» **What you have to do**:
Would you please retype, exactly, the lines of the listing below between the line with "Task: Select the purple number 89 badge" and the line with "Task: Switch to the FX tab", inclusive?

» **Provided data**:
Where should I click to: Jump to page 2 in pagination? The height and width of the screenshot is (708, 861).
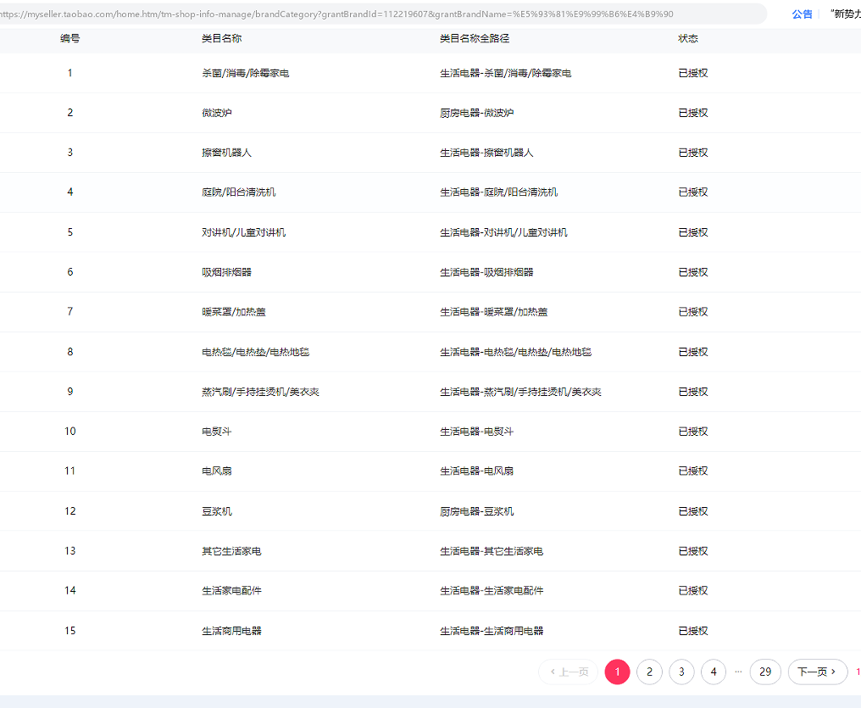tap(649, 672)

---

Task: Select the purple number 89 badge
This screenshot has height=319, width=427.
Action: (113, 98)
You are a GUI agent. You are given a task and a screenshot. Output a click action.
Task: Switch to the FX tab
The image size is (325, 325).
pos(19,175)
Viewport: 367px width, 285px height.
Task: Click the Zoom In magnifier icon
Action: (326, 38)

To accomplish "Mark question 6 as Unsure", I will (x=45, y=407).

» **Worked solution**:
Task: Select the purple number 89 badge
This screenshot has height=319, width=427.
Action: (113, 98)
You are a GUI agent. You are given a task and a screenshot. Output a click action.
Task: Switch to the FX tab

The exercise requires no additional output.